Use `--fast_logits=false` to disable the fast logits feature.

### executorExampleKvEvents

From the `examples/cpp/executor/build` folder, you can get run the `executorExampleKvEvents` example with:

```
./executorExampleKvEvents --engine_dir <path_to_engine_dir>
```
where `<path_to_engine_dir>` is the path to the directly containing the TensorRT engine files.

This example shows how the KV Cache Event API can be used to reconstruct the state of TRT-LLM's internal radix tree. This can be used in applications such as smart routing to route requests between multiple executor instances to maximize KV Cache reuse. Events are emitted when blocks are stored, removed, or updated in the radix tree.

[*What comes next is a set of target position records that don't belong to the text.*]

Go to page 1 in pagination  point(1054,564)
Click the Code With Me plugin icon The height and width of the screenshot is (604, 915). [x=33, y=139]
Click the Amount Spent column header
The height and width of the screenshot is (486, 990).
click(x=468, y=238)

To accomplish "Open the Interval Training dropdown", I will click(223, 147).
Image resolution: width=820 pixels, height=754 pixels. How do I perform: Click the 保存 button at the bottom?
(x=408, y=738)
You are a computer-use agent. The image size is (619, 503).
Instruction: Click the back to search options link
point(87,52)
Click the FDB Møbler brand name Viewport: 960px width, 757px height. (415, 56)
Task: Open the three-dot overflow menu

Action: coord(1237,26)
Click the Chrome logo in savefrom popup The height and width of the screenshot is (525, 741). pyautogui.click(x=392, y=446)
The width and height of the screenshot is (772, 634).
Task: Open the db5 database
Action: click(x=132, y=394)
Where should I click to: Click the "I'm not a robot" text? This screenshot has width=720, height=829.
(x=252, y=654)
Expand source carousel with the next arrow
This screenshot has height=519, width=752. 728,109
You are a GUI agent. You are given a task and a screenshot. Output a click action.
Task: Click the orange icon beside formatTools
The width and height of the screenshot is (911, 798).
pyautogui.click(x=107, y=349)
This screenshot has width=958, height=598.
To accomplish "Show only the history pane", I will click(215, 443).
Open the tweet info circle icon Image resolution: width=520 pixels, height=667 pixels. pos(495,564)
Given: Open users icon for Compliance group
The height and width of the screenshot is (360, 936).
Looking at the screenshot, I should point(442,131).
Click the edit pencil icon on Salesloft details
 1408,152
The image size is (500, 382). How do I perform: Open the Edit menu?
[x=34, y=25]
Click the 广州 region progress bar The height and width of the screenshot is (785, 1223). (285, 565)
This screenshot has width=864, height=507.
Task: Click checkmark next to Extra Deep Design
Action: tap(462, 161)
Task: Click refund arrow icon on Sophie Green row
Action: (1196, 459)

### executorExampleDisaggregated

From the `examples/cpp/executor/build` folder, you can also run the `executorExampleDisaggregated` example. To get the full list of supported input arguments, type
```
./executorExampleDisaggregated -h
```
Note setting `TRTLLM_USE_UCX_KVCACHE=1` is required to run disaggregated executor.
For example, you can run :
```
export TRTLLM_USE_UCX_KVCACHE=1

mpirun -n <num_ranks> --allow-run-as-root --oversubscribe ./executorExampleDisaggregated --context_engine_dir <path_to_context_engine_dir> --context_rank_size <num_ranks_for_context> --generation_engine_dir <path_to_generation_engine_dir> --generation_rank_size <num_ranks_for_generation> --input_tokens ../inputTokens.csv

```
where `<num_ranks_for_context>` must equal to `tp*pp` for the context engine, and `<num_ranks_for_generation>` must equal to `tp*pp` for the generation engine,the context engine and generation engine can be heterogeneous in parallelism. `<num_ranks>` must equal to `<num_ranks_for_context>+<num_ranks_for_generation>+1`, the additional rank is used as orchestrator process.